(Given records)

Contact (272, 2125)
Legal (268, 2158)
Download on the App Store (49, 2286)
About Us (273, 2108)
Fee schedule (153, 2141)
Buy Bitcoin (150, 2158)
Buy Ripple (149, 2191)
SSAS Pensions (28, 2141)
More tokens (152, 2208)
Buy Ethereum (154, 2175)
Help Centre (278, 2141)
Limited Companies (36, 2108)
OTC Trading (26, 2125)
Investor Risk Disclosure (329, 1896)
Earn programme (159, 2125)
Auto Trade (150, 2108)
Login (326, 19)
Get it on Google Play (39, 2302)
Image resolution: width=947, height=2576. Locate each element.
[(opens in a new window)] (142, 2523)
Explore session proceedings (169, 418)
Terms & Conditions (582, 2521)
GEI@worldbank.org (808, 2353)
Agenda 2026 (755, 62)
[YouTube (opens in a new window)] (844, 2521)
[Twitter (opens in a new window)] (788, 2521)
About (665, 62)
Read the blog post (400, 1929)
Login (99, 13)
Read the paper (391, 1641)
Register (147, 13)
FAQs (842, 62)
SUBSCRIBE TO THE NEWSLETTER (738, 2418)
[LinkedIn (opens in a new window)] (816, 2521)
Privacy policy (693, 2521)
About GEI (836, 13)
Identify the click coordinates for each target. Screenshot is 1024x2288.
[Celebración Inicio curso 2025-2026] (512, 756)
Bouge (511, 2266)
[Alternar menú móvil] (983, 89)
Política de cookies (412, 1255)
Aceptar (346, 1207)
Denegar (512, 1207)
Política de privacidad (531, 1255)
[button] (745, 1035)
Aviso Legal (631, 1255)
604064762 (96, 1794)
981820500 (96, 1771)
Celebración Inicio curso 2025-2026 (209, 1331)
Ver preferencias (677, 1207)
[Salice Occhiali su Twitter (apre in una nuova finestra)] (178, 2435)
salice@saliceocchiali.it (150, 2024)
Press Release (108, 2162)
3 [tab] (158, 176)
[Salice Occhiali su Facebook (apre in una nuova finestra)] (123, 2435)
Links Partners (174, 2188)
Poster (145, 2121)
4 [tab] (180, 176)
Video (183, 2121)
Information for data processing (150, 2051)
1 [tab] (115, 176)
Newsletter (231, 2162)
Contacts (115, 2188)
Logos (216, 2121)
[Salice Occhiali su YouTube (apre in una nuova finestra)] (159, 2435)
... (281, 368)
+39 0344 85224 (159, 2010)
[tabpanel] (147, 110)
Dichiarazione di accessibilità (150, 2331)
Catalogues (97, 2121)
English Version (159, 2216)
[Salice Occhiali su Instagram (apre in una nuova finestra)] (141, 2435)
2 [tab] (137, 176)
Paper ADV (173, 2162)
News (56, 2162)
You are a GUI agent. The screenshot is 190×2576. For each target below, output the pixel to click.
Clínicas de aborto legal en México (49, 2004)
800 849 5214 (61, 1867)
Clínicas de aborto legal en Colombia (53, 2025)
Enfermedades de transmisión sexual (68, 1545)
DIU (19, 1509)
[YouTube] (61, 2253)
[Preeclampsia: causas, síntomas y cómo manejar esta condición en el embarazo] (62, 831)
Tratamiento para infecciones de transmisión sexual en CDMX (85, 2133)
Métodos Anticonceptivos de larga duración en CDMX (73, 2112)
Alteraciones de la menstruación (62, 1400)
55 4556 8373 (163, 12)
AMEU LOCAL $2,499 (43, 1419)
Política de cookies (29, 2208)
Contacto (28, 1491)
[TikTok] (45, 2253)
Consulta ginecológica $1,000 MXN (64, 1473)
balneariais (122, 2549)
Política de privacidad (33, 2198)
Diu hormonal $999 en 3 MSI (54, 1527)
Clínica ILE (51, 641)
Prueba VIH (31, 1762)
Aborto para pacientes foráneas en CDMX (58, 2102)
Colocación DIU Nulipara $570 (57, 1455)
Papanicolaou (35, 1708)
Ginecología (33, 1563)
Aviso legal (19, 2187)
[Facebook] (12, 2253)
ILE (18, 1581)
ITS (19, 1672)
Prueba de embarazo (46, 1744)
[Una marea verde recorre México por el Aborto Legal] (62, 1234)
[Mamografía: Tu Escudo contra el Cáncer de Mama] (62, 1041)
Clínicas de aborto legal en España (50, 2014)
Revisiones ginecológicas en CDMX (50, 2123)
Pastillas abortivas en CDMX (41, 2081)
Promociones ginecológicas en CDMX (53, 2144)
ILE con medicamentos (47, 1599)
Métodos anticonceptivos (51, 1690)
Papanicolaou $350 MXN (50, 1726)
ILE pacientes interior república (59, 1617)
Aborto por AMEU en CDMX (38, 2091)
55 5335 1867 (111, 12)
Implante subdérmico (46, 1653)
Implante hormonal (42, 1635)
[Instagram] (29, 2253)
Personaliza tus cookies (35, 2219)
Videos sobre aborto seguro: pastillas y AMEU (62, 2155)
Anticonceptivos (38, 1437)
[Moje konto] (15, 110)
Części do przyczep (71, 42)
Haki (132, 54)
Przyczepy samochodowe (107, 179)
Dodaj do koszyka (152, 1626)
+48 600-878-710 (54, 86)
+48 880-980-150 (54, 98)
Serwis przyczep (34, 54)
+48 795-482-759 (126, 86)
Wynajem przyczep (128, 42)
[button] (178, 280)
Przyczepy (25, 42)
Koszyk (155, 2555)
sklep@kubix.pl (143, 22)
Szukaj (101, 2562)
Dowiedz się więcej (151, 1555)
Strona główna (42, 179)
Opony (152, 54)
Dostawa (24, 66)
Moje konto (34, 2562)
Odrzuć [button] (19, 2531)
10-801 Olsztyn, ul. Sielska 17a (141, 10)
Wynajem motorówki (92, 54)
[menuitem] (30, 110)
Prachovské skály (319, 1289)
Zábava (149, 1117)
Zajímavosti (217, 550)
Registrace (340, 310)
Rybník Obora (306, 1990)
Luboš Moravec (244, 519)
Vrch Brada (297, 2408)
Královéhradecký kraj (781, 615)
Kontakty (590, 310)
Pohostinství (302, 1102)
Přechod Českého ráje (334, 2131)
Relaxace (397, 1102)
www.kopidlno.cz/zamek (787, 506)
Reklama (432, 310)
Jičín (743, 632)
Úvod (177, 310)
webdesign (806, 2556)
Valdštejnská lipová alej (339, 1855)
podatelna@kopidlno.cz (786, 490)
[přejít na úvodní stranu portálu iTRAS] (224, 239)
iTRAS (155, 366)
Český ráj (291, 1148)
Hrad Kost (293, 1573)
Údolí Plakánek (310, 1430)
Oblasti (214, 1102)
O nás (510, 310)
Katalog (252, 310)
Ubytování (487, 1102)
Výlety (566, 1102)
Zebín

(Exercise details) Exact duplication is required for the lines above, from the line that contains "Read the paper (391, 1641)" to the line that contains "Poster (145, 2121)", inclusive; omit all others.

(Answer space)
Read the paper (391, 1641)
Register (147, 13)
FAQs (842, 62)
SUBSCRIBE TO THE NEWSLETTER (738, 2418)
[LinkedIn (opens in a new window)] (816, 2521)
Privacy policy (693, 2521)
About GEI (836, 13)
Identify the click coordinates for each target. Screenshot is 1024x2288.
[Celebración Inicio curso 2025-2026] (512, 756)
Bouge (511, 2266)
[Alternar menú móvil] (983, 89)
Política de cookies (412, 1255)
Aceptar (346, 1207)
Denegar (512, 1207)
Política de privacidad (531, 1255)
[button] (745, 1035)
Aviso Legal (631, 1255)
604064762 (96, 1794)
981820500 (96, 1771)
Celebración Inicio curso 2025-2026 (209, 1331)
Ver preferencias (677, 1207)
[Salice Occhiali su Twitter (apre in una nuova finestra)] (178, 2435)
salice@saliceocchiali.it (150, 2024)
Press Release (108, 2162)
3 [tab] (158, 176)
[Salice Occhiali su Facebook (apre in una nuova finestra)] (123, 2435)
Links Partners (174, 2188)
Poster (145, 2121)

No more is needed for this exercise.